Menopause is defined as the time when the ovaries have stopped working.  This is actually not as easy as it would seem and is a diagnosis that is made in retrospect, since it is considered as one year after a woman’s last period.  The ovaries do not simply stop, rather their hormonal function slowly winds down and then they stop producing hormones altogether.  There is no blood test to say when you are going to be menopausal in the future, nor when you are definitely there – even if you have not had a period for several months.

During this time called the ‘perimenopause’, ovarian function tends to wax and wane and this may last several years.  Management at this time is all about symptoms and risks.  Yours are individual and personal and the only treatment needed may be speaking to your health care professional. Treatments may need to be tailored to symptoms and not everyone needs medication or hormone replacement therapy.

The ovaries have two main functions:

  1. To produce eggs (follicles) that will mature and be released and have the capacity to join with a sperm for a pregnancy;
  2. To produce hormones to support female development at puberty and support a pregnancy when it occurs.  The primary hormones of the ovaries are oestrogen and progesterone.

Menopause will usually occur around age 52 in Australia, although there is a slow increase in age – probably due to better diet and higher average body weight.  The age range for normal menopause is anything between 40 and 60.  The most common symptoms following menopause are due to the fall in oestrogen levels and are the so-called ‘vasomotor symptoms’ – primarily experienced by women as a hot flushes, sweats particularly at night and occasionally palpitations.  About 80% of women will have these symptoms and most will be mild and self-limited.  They may last for 5-8 years and one in 12 women will suffer with these symptoms for the rest of their lives.

The loss of oestrogen may also lead to other symptoms such as dryness in the vagina and thinning of the tissues in the area that may also lead to urinary changes and potentially urinary tract infections.  Oestrogen is a major driver of bone health with loss of bone occurring after menopause being one of the primary reasons that hormone replacement therapy (HRT) is recommended to most women. We know that bone loss is about 10-12% in the first 3-5 years following menopause after which this rate slows considerably.  Other symptoms such as joint and muscle aches and central changes such as altered mood, anxiety and depression may all occur to variable levels that require treatment.

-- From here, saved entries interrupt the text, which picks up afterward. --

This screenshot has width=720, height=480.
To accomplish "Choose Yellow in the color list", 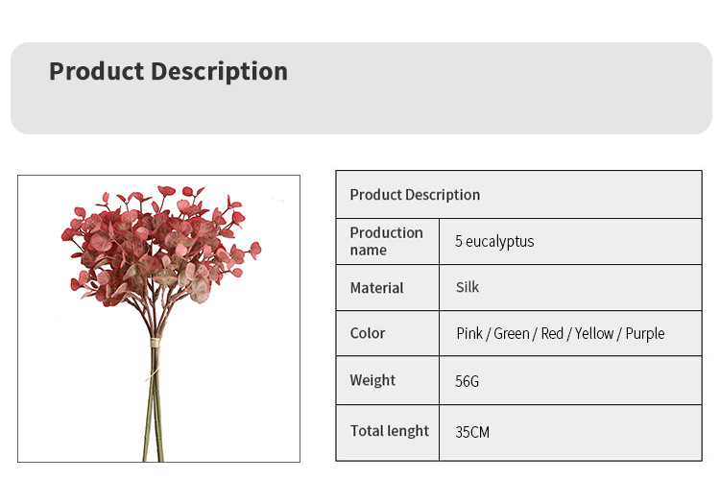I will pos(594,334).
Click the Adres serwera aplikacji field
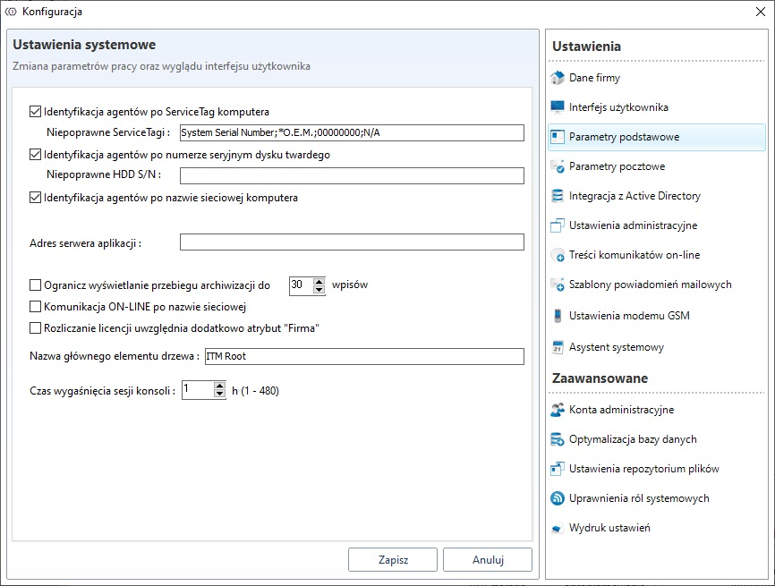The height and width of the screenshot is (586, 775). [351, 242]
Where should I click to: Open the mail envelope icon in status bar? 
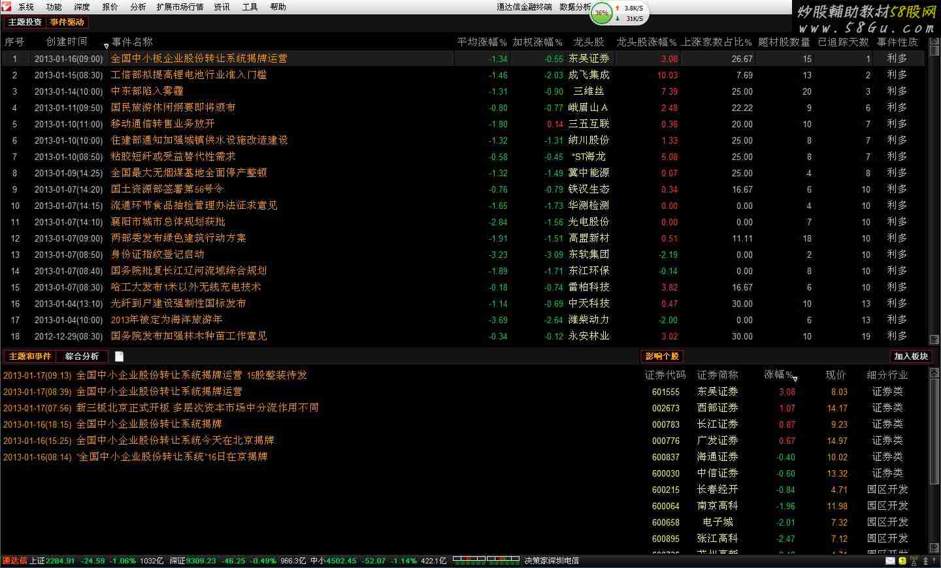pyautogui.click(x=890, y=561)
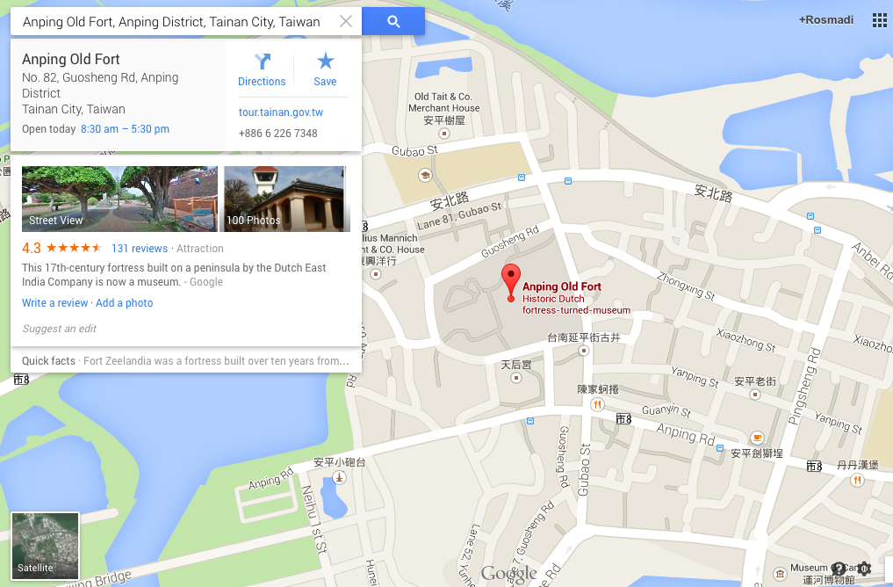Open the Street View photo thumbnail

coord(119,199)
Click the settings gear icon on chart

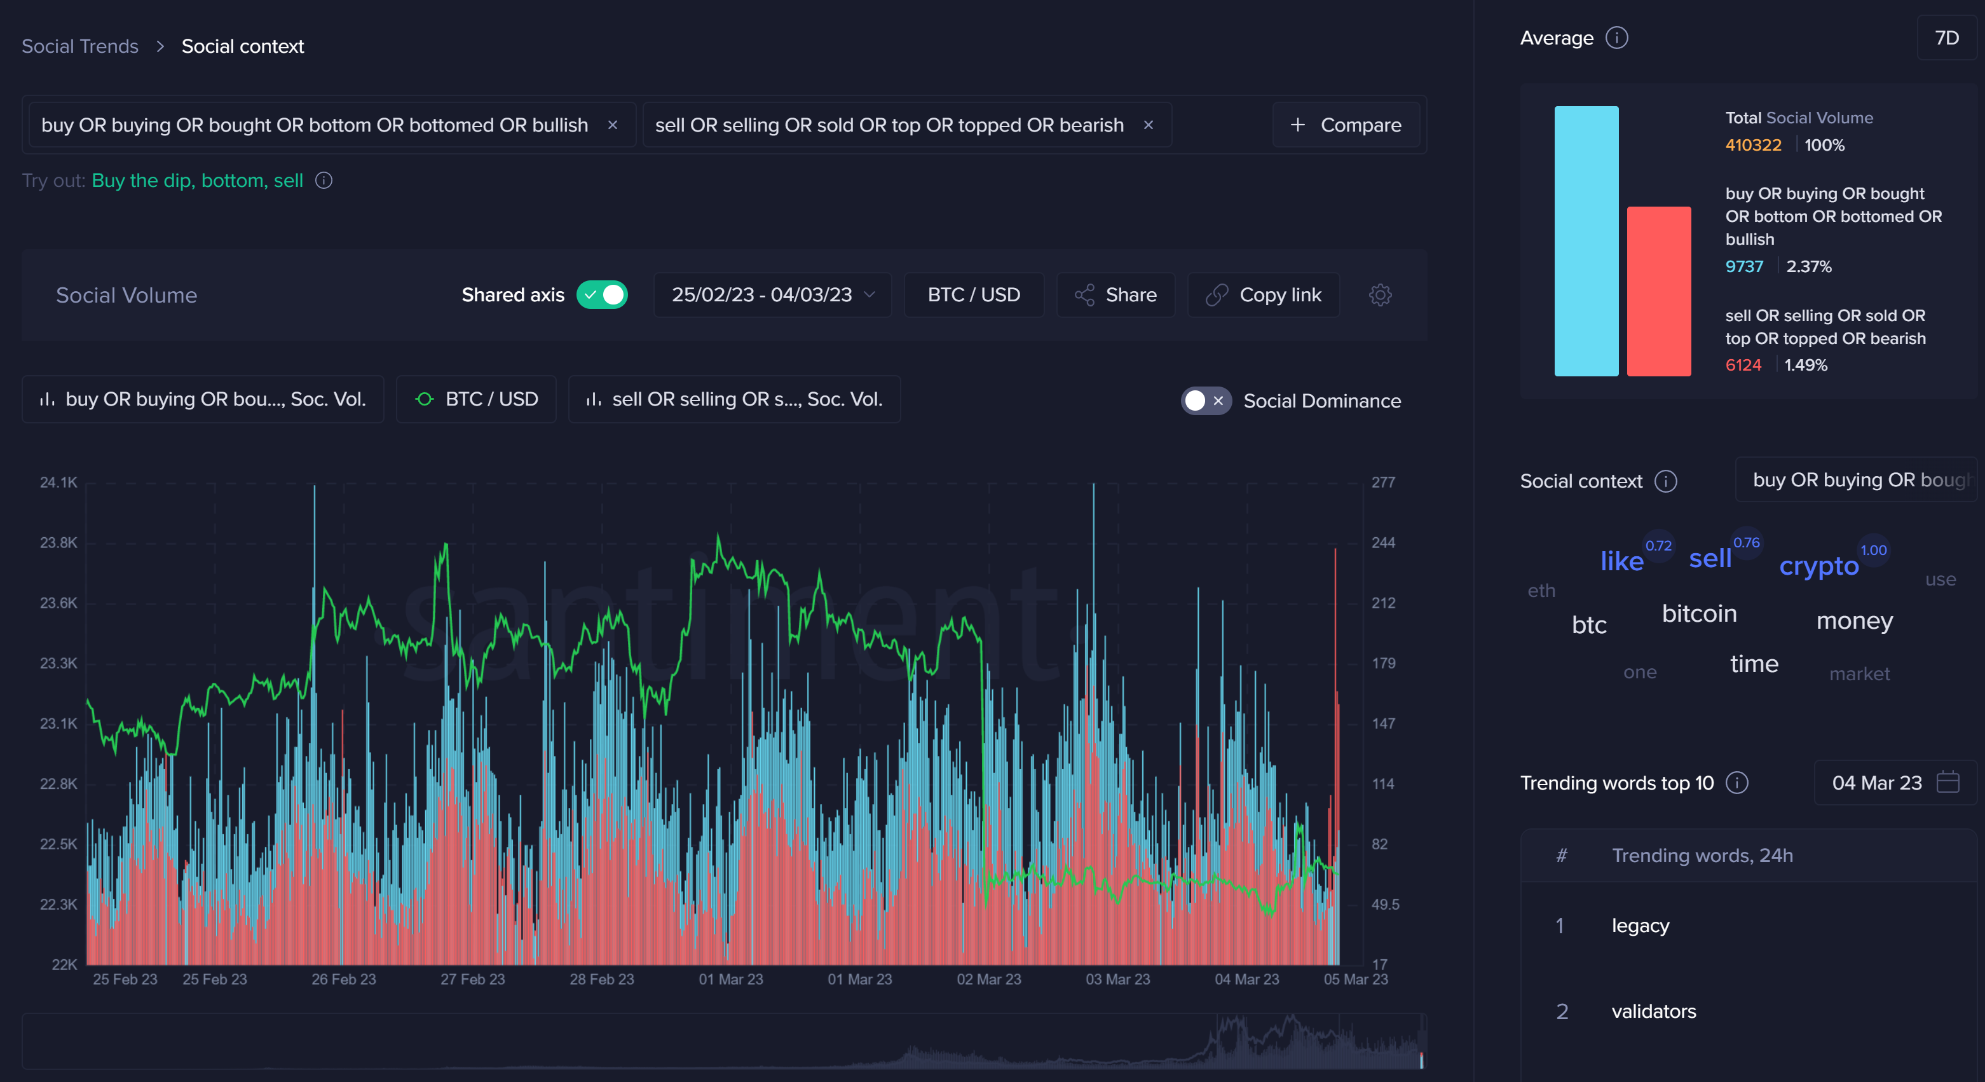[1380, 294]
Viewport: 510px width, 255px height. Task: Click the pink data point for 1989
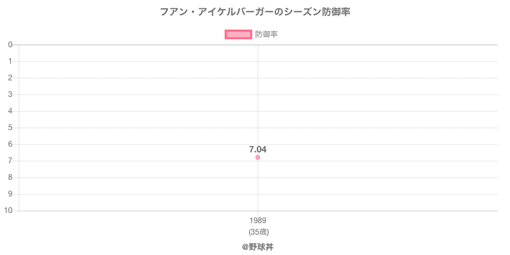(x=258, y=157)
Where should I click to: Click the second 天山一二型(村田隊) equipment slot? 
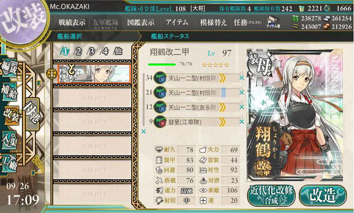[x=196, y=93]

Treatment for menopause needs to be individualised and should be based on symptoms, rather than a blanket treatment for all women.  Non hormonal treatments may help with symptoms including some antihypertensive drugs (clonidine), antidepressants (such as venlafaxine and fluoxetine) and other agents such as gabapentin may be prescribed under medical care to control the ‘vasomotor’ symptoms.  Specific drugs for the bones such as bisphosphonates may be used – particularly if there is risk such as known thin bones (osteoporosis) or previous fractures.

Hormonal therapies are very useful and have received a bad reputation after a big study reported in 2004.  In this study there was a small increase in the number of cases of breast cancer when combined oestrogen and progestogen was used, but overall the chances of having any cancer and the chances of dying were exactly the same whether HRT was used or not, since the hormones were protective against death from gut cancer and dying from a complication of bone fracture.  These results were overlooked by the original study and it really does depend on a woman’s response and individual circumstances, since HRT does work very well for some women and may be the only thing that gives them quality of life.  There are a variety of methods of giving HRT and these include tablets, patches, creams and depot preparations that are injected directly or placed in devices that may be put into the uterus.

The complicated types of hormone and non-hormonal treatments available for the symptoms of menopause mean that a detailed history and risk analysis is required before commencing treatment.  There should be an agreed interval where review is undertaken and if possible, treatment is stopped, to prevent long-term use of medications that may not be required.

Menopause is the end of a woman’s hormonal life, but is certainly not the end of her productive, work, family or sex-life and is a transitional period that may be managed with a variety of medical and non-medical treatments to ensure that women stay healthy and happy.  Remember, women continue to outlive men, even though they may not continue to produce hormones for all of their lives as men do.  Clearly they are just stronger!